Euthanasia and the Slippery Slope

"There is no slippery slope and the relaxing of practice is not supported by evidence from the Netherlands or from anywhere else where the law is more compassionate," 
- Terry Pratchett on euthanasia. 

It's interesting that this writer of Disc World fame, who has recently been trying to legalise euthanasia after being diagnosed with alzheimers, would say this. Most people think this. I hear it a lot. But half the time I hear it I can't help but wonder, did they look at the evidence? Or are they assuming that because there hasn't been a huge outrage, no slippery slope has been breeched?

The Remmelink Report (1991) was the first official government study into the practice of Dutch euthanasia. The document found involuntary euthanasia to be prevalent, with 45% of cases being involuntary. The study found that in 1990 an average of 3 people a day died from involuntary euthanasia. Of which 14% were fully competent and 72% had never given any indication that they would want their lives terminated. And in 8% of cases doctors performed involuntary euthanasia despite believing that other options were available.

The most frequently cited reasons given for ending the lives of patients without their knowledge or consent were: "low quality of life", "no prospect for improvement", and "family couldn't take it anymore."

In Belgium, a 10-year review found similarly that almost half of patients euthanised had not given their consent.
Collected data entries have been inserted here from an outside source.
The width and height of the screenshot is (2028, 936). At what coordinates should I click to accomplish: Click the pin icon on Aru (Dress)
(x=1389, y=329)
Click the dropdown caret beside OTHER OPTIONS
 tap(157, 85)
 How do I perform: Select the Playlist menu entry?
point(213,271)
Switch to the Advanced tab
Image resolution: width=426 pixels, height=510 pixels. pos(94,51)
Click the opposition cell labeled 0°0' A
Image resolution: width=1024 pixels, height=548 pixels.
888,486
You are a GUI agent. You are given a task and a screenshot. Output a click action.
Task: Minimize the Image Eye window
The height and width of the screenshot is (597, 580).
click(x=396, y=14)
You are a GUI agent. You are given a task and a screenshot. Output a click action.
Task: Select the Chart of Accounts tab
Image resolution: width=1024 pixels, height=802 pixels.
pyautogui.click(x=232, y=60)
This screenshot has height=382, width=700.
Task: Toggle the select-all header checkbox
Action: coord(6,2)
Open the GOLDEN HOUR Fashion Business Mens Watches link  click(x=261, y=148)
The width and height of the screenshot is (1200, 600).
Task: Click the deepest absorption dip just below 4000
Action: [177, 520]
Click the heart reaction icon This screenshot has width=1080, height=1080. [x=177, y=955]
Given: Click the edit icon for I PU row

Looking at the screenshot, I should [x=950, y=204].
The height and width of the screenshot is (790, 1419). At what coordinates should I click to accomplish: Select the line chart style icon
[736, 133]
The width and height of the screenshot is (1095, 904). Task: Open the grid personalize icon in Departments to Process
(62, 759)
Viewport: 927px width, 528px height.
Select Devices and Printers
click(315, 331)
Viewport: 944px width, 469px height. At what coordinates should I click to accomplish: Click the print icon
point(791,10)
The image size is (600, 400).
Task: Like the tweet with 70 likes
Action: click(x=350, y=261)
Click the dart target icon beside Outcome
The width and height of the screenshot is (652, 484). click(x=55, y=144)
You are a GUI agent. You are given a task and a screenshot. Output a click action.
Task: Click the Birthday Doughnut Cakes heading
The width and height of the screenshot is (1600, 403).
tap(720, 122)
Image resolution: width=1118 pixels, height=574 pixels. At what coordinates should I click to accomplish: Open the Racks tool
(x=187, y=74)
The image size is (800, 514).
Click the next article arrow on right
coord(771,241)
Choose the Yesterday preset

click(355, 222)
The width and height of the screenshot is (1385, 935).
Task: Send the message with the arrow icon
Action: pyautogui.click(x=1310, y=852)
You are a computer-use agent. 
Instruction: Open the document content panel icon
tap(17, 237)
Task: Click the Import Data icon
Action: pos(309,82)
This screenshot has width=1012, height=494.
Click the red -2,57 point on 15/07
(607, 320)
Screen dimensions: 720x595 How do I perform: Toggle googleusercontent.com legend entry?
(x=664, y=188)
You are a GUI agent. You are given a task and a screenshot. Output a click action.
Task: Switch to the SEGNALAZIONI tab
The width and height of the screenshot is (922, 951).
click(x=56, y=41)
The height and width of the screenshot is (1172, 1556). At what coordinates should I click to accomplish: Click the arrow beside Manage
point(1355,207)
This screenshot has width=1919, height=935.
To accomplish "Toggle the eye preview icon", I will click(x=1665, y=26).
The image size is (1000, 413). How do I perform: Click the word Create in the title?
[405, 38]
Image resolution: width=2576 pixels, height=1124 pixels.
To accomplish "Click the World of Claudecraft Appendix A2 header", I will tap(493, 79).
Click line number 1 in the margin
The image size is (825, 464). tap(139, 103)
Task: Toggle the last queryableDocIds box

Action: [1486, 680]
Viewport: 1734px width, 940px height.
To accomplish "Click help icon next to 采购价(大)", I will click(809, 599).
The thing is, make no mistake, the guidelines in the Netherlands are exactly what you'd think they'd be for there to be no 'slip' into involuntary euthanasia (such as it stating specifically that it must be voluntary). Belgium, too, with it's requirement that a patient not only volunteer but be conscious at the time of the decision.

Sadly, ultimately, if it's written down, it can be interpreted.

There's always been other elements to upholding the law as it should be read and that's: where do the incentives lie on mass? And what's the cultural attitude? And unfortunately, you can currently get a bigger buck taking a life than keeping one. Whether we're talking Dignitas's profits or how State healthcare can save much needed resources here and there. Similarly, culturally, we seem to be a little too compassionate, a little too quick to agree that a person's life must not be worth living. Is it so wrong to tell a severely disabled person that wants to die to keep trying? To figure out how to enjoy the life as they have it?

Until the incentives and the culture can support the moral interpretation of euthanasia legislation, there should be no euthanasia legislation. It is an unfortunate truth, but a necessary one. The cost so far: hundreds of thousands of lives.